Those days are now consigned to what might have been. Putin began turning away from his new friends as early as 2003, and accelerated the retreat as his third term in the Kremlin got under way in 2012. He cracked down on dissidents, curbed economic freedoms and, this year, fomented the rebellion in eastern Ukraine.

The result: Russia, now bordering on recession, suffers mounting international sanctions and, increasingly, is a pariah in capital markets. While the MSCI World Index of equities is up 9.7 percent from a year ago, the Micex is down 2.6 percent.

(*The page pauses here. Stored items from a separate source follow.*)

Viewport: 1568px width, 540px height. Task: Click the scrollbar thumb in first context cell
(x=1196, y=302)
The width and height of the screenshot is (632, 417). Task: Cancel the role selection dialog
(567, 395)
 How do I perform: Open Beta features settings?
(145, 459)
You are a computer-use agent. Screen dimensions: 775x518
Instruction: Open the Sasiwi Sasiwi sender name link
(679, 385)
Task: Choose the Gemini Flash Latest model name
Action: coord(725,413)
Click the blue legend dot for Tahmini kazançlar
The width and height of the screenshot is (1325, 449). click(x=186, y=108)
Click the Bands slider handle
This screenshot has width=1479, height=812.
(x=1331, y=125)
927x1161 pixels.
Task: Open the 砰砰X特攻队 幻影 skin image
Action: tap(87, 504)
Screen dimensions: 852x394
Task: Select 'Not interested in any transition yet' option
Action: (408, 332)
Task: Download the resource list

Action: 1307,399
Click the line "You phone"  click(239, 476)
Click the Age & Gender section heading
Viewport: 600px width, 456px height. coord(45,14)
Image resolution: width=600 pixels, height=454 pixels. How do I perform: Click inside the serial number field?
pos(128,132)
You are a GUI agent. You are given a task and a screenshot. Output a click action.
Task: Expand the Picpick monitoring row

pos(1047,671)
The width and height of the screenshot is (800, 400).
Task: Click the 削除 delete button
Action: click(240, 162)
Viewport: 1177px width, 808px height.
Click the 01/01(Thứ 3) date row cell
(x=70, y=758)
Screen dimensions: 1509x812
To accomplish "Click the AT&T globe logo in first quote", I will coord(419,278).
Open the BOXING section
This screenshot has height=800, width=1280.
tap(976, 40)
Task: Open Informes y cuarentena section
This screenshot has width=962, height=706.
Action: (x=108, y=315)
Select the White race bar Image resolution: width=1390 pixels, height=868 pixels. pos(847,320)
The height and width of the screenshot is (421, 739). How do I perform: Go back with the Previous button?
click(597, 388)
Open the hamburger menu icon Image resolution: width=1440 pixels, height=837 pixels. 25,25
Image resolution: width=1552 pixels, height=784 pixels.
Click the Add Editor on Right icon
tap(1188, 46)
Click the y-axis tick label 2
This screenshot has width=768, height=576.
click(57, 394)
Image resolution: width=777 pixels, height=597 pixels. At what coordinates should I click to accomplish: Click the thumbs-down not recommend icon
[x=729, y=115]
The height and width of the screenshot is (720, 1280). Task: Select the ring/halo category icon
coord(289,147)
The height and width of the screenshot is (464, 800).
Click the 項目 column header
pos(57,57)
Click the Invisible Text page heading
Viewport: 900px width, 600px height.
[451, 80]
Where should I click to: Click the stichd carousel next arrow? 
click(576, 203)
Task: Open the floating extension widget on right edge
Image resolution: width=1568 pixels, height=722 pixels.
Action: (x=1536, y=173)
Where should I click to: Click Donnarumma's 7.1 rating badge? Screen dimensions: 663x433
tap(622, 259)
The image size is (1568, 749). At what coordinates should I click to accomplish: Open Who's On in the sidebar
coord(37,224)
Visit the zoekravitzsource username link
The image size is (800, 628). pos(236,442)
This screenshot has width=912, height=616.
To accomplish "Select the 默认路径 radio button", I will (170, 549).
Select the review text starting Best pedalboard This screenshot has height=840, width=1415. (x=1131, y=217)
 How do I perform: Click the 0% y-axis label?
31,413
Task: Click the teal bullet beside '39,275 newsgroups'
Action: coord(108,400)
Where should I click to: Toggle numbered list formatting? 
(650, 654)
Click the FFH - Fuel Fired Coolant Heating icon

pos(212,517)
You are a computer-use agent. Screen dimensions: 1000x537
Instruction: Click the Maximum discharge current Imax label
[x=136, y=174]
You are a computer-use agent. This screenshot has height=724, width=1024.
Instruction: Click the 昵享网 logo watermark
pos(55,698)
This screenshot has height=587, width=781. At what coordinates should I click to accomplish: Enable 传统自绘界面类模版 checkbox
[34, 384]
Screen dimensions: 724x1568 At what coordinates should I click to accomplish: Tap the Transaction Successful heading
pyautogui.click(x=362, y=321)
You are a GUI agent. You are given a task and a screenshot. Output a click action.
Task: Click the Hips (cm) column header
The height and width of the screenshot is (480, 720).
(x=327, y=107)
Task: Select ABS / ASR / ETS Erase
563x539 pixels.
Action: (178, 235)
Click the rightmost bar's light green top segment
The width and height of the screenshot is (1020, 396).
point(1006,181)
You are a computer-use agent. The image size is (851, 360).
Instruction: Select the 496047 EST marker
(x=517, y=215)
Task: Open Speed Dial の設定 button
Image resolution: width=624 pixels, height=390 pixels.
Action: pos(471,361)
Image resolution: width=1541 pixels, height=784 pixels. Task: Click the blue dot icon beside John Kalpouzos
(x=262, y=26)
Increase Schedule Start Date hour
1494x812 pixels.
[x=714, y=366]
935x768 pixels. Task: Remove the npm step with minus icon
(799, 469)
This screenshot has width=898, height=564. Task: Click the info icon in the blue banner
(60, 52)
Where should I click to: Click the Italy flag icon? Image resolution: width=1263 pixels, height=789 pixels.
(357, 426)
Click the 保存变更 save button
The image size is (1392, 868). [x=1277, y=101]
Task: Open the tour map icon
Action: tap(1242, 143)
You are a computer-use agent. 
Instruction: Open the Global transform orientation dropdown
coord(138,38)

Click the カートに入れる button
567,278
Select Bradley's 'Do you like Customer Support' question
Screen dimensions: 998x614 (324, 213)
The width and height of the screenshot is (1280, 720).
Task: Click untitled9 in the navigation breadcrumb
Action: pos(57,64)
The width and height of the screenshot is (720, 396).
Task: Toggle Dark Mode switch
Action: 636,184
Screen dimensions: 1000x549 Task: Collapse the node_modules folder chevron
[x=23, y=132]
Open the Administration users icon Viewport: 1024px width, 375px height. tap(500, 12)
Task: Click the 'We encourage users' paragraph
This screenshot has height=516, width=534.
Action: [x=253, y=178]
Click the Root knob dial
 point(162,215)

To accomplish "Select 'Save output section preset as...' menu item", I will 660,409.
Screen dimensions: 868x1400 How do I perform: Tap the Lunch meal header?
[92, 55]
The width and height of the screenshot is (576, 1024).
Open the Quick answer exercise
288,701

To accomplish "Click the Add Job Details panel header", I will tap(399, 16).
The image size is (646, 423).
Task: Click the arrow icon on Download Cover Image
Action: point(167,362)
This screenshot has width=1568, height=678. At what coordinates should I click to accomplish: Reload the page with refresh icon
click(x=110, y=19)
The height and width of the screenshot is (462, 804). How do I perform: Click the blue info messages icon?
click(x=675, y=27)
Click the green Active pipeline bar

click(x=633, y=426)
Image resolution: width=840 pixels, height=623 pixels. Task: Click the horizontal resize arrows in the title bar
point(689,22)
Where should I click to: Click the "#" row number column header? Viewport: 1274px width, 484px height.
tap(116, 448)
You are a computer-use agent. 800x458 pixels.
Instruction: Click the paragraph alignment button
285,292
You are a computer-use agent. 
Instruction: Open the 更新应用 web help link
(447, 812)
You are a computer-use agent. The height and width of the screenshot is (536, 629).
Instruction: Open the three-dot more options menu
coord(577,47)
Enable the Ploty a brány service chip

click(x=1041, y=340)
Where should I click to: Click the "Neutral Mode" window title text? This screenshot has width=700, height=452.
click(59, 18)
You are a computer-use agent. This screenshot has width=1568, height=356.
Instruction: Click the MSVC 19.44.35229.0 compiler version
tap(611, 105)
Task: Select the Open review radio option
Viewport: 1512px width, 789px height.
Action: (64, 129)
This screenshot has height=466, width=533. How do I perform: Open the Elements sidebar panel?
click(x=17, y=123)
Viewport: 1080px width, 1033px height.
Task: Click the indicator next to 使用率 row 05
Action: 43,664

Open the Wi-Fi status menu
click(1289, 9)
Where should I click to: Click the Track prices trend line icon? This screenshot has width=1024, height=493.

The ruble, hovering near a record low, has fallen 29 percent since Putin first became president. 

‘Wasted Moment’

“There will be long-term damage to Russia,” Michael McFaul, until February U.S. ambassador to the country and now a professor at Stanford University in California, said in a telephone interview. “That’s a great wasted moment because Russia was on such a different trajectory. It’s just a tragedy for all that Putin went off in a different direction.”

For what could have been, look no further than the $2 trillion economy, which expanded an oil-powered average of about 7 percent from 2000 to 2008.

As Putin resumed the presidency in 2012, the International Monetary Fund was predicting growth of 3.9 percent in 2013. Instead it was 1.3 percent, an undershoot equivalent to about $50 billion. A similar shortfall is forecast for this year, according to Anders Aslund, a senior fellow at the Peterson Institute for International Economics in Washington, who advised Russia on privatization in the 1990s.

Even worse, Alexei Kudrin, who as finance minister from 2000 to 2011 helped return Russia’s budget to surplus, said Sept. 16 that his country will post zero or negative growth for the next two to three years.